» Verilen görev a: Aşağıdaki listede "green" kelimesini içeren satırların sayısını yazın; yalnızca sayıyı verin.

» Gösterilen metin:
####
Kürt Memet şimdi de sandığa mı?
Uzun yıllar inzivaya çekildiği Diyarbakır’daki köyünden çıkarak, Diyarbakır’da her zamankinden çok daha kalabalık olan Newroz mitinginde konuşan Leyla Zana’nın Kürtçe yaptığı konuşmasında iki kritik mesaj vardı.
(Ne olduğundan habersiz olduğumuz bu bayramı 90’lı yılların başında öğrendiğimiz Kürtlerin Newroz’undan bahsederken Newroz, sonra bir anda Türklerin de böyle bir bayramı olduğunu hatırlayan ve takım elbiselerle resmi kısık ateşten atlama törenleri düzenleyenlerin Nevruz’undan bahsederken Nevruz demeyi tercih ediyorum.)
Tartışılan yeni bir çözüm süreci için şöyle dedi:
"1993’te Öcalan ilk kez barış yolunu ve yöntemlerini konuşmaya başladı. Bu yolun bir daha açılmasına hazır mısınız? Tek kelime ile soracağım size. Evet mi?”
####
» Çıkarılan liste:
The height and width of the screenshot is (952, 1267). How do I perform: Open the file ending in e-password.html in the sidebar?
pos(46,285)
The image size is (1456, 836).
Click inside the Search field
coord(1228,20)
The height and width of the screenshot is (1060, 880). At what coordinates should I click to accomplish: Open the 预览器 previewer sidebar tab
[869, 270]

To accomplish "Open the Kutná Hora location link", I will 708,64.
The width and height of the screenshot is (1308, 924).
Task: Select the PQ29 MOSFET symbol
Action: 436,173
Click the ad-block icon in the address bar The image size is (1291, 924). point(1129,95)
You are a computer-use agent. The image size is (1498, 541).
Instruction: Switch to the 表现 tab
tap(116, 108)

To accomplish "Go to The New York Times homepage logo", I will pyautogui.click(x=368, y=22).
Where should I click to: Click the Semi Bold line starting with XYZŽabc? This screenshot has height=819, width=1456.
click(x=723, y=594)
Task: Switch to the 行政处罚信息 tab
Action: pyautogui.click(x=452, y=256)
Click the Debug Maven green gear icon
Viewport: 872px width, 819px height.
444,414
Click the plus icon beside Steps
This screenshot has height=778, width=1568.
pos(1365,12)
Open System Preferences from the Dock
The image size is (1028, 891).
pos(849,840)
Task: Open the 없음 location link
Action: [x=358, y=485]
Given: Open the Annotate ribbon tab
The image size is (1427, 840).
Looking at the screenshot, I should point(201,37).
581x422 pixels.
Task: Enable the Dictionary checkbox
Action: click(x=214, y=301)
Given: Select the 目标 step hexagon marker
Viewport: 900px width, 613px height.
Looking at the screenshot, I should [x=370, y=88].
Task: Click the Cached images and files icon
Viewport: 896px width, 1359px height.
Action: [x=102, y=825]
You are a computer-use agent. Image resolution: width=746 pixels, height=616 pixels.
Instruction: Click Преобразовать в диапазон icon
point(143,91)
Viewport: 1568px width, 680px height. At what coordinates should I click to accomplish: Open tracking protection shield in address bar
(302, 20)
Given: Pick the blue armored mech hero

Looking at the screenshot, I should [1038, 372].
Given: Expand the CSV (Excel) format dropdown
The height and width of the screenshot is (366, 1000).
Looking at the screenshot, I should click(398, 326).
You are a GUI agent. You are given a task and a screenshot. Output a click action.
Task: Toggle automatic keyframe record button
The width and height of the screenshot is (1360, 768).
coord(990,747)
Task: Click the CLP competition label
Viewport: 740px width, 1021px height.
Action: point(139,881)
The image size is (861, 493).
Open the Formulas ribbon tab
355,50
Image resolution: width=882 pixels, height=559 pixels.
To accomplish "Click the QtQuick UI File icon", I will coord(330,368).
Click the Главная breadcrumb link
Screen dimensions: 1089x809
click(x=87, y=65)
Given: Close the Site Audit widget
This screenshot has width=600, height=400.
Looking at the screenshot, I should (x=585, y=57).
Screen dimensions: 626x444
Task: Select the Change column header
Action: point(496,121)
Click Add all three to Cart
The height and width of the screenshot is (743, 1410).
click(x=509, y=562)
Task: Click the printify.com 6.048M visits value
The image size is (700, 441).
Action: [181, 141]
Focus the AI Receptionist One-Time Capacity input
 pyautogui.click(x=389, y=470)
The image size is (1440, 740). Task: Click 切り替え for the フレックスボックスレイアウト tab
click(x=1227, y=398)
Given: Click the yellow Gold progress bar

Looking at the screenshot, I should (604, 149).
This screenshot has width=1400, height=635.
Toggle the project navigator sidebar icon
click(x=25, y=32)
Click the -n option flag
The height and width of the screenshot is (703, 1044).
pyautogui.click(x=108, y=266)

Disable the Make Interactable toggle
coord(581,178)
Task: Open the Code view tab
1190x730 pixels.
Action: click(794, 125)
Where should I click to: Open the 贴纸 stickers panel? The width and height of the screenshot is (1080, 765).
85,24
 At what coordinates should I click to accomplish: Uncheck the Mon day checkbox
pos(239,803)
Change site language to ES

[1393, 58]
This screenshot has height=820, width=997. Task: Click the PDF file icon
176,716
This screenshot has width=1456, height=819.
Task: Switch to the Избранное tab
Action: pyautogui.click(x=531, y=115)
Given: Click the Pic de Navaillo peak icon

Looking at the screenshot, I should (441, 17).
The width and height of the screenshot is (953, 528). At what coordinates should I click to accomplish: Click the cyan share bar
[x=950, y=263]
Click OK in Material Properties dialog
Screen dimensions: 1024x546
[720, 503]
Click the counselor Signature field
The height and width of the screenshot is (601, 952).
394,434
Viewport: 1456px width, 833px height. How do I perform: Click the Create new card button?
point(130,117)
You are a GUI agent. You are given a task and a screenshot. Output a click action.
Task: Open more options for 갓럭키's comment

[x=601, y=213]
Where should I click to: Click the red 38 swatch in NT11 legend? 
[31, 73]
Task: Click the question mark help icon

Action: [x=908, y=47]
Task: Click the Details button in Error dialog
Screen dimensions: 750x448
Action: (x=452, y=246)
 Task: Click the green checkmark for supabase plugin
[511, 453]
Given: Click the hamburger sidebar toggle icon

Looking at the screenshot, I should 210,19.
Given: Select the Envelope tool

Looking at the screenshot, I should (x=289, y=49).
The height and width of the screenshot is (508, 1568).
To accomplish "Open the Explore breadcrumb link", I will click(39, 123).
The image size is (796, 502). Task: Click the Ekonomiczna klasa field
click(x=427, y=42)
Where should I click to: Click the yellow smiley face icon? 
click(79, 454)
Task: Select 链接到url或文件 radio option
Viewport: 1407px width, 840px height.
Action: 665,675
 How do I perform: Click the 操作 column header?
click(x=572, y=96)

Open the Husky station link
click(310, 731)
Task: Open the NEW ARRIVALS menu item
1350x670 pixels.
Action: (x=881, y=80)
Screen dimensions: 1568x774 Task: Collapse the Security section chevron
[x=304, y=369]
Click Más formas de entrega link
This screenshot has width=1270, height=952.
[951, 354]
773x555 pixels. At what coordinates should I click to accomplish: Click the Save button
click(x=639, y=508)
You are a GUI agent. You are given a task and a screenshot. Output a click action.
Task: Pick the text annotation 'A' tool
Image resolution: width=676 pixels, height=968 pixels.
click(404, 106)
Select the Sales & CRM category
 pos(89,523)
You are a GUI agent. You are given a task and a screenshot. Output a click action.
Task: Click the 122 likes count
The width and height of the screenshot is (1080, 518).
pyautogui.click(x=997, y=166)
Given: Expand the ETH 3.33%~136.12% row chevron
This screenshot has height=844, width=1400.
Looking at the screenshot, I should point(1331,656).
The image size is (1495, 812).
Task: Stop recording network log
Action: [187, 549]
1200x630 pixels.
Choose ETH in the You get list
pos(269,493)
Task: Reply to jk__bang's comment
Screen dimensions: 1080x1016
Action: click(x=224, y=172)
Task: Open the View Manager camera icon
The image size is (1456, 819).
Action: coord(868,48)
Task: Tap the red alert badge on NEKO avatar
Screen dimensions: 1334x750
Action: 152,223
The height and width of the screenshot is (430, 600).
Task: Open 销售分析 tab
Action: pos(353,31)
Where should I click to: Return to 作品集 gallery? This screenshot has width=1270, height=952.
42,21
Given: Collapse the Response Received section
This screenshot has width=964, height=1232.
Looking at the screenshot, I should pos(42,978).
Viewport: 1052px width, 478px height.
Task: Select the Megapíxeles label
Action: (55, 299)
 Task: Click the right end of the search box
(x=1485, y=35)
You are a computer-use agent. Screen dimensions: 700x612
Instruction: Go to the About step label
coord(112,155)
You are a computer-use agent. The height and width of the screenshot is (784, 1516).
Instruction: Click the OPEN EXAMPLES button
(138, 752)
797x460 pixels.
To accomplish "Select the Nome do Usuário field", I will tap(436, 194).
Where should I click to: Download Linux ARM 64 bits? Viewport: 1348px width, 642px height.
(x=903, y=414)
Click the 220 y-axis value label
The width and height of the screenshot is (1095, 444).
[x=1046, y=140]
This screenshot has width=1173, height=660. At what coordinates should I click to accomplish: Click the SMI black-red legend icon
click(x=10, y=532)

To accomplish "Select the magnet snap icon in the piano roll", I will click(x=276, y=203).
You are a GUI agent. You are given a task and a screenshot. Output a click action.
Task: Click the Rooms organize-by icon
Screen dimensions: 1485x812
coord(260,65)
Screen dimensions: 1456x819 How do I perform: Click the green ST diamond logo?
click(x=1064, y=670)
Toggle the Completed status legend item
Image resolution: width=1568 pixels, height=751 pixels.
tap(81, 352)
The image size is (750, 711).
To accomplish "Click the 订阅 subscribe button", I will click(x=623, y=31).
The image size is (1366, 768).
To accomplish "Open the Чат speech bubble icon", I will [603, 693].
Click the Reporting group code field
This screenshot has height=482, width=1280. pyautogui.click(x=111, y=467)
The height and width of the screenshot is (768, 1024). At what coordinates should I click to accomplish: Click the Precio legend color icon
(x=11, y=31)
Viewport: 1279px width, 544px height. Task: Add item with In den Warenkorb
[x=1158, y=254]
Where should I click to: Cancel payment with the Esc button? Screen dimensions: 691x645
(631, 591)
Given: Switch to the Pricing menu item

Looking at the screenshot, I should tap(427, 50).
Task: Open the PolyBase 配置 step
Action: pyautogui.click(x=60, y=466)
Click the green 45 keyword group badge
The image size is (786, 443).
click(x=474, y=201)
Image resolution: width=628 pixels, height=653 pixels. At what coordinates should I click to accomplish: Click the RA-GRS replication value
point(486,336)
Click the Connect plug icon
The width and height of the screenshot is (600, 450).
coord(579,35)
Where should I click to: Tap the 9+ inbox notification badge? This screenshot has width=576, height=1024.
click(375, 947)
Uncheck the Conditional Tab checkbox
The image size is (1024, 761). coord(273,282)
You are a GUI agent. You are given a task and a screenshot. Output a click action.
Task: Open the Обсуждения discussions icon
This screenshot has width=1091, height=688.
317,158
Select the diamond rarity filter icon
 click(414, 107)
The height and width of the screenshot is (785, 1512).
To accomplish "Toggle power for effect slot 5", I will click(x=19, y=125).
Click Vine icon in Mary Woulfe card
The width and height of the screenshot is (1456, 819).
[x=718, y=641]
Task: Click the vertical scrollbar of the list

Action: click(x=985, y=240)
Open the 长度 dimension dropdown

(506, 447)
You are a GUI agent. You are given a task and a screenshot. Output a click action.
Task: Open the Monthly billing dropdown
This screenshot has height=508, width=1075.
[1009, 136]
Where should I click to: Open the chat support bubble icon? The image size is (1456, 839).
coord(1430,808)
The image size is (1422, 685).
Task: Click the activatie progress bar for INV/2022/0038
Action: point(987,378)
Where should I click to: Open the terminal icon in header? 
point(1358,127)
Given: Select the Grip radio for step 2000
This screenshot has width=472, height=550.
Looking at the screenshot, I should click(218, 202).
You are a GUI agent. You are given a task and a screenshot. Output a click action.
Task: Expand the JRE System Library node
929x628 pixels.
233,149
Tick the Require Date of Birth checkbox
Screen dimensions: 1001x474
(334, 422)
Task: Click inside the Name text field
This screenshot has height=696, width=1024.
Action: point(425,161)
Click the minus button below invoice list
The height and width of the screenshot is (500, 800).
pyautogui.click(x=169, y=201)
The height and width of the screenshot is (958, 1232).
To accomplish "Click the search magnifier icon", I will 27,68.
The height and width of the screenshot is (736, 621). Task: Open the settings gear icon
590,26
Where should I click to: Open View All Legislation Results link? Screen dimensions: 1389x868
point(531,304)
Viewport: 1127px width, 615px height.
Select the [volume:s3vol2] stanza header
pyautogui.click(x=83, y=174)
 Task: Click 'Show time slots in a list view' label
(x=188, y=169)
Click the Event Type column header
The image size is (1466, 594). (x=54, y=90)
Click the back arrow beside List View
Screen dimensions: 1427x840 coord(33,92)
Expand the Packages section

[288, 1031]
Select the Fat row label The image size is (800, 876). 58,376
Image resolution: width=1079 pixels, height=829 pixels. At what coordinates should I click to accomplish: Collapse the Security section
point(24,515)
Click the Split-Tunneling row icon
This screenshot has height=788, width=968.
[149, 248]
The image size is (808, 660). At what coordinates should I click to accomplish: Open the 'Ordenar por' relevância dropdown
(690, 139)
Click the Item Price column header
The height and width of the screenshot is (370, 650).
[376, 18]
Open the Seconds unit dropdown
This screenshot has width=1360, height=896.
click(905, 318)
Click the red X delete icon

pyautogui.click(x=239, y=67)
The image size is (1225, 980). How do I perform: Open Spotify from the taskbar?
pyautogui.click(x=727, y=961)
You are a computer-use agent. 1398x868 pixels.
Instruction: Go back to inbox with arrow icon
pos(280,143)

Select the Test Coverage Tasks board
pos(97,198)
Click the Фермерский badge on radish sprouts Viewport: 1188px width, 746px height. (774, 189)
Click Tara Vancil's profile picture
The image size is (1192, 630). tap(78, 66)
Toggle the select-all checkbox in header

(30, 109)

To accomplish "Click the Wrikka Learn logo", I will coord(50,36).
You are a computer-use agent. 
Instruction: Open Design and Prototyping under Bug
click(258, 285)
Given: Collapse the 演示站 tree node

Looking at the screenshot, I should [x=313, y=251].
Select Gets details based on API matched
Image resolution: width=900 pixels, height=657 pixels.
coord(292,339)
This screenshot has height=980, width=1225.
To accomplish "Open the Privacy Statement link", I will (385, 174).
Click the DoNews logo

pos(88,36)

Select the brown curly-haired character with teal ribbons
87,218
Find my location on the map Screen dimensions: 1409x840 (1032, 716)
####
» Verilen görev b: Yukarıdaki metinde "Kürt Memet şimdi" ile başlayıp "kritik mesaj vardı." ile biten kısmı harfi harfine aktarın.

» Doğru çıktı a: 4

» Doğru çıktı b:
Kürt Memet şimdi de sandığa mı?
Uzun yıllar inzivaya çekildiği Diyarbakır’daki köyünden çıkarak, Diyarbakır’da her zamankinden çok daha kalabalık olan Newroz mitinginde konuşan Leyla Zana’nın Kürtçe yaptığı konuşmasında iki kritik mesaj vardı.